# [Source document]
Nevertheless, an audio device is not mandatory to learn about ancient Egypt.  Literature, pictures and short videos are displayed at every turn.  Organizer even pitched a tent to help attendees feel as if they were part of Carter’s big dig.  But for those who want more, the cost of the audio device is $2.50 for MFAH members and $7.50 for non-members.

Thanks to well-placed information, visitors learn that embalmers routinely removed the liver, lungs stomach and intestines of deceased royals.  It was believed the organs would be needed in the afterlife. The organs were stored separately in individual mini coffins. 

It’s thought provoking to see the tiny, golden canopic coffinette that once held King Tut’s stomach.  No explanation is given as to the whereabouts of his other organs.  But since King Tut’s mummy still resides in the Valley of the Kings, his organs may still be there as well.

 

Canopic Stopper - A large container with four hollowed out sections held the internal organs of the king. Each of its compartments had a lid in the form of Tutankhamun’s head. The royal name on both the chest and its outer shrine appears original, suggesting that Tutankhamun did not usurp the container from a predecessor.

# [Stated exercise]
From the King Tut exhibit text, extract word for word the passage from "Nevertheless, an audio" to "there as well.". The records have no connection to the King Tut exhibit text.

# [Supplied records]
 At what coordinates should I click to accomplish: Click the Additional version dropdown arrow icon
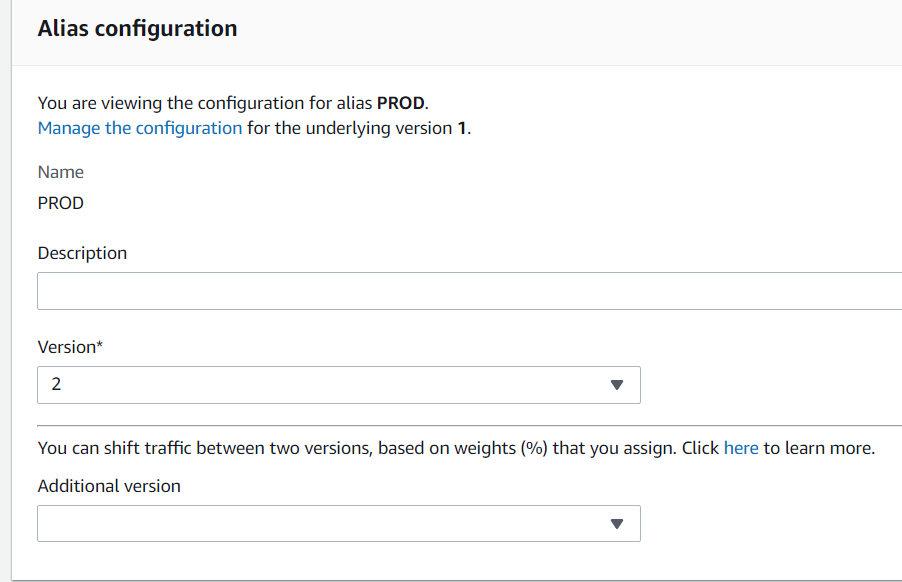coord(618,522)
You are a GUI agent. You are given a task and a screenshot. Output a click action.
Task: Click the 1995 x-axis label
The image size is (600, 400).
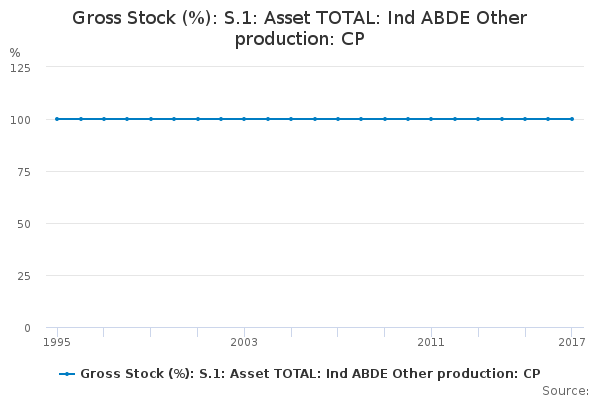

...

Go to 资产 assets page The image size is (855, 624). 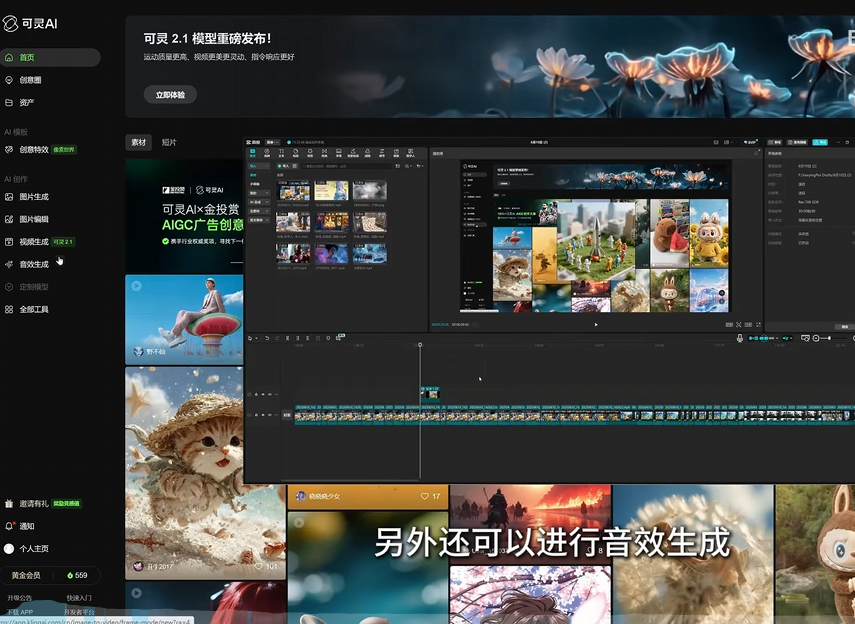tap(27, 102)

--

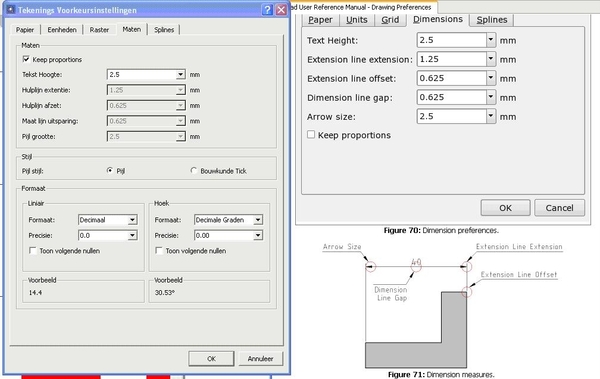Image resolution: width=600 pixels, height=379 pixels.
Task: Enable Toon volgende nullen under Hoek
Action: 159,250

# [Full solution]
Nevertheless, an audio device is not mandatory to learn about ancient Egypt.  Literature, pictures and short videos are displayed at every turn.  Organizer even pitched a tent to help attendees feel as if they were part of Carter’s big dig.  But for those who want more, the cost of the audio device is $2.50 for MFAH members and $7.50 for non-members.

Thanks to well-placed information, visitors learn that embalmers routinely removed the liver, lungs stomach and intestines of deceased royals.  It was believed the organs would be needed in the afterlife. The organs were stored separately in individual mini coffins. 

It’s thought provoking to see the tiny, golden canopic coffinette that once held King Tut’s stomach.  No explanation is given as to the whereabouts of his other organs.  But since King Tut’s mummy still resides in the Valley of the Kings, his organs may still be there as well.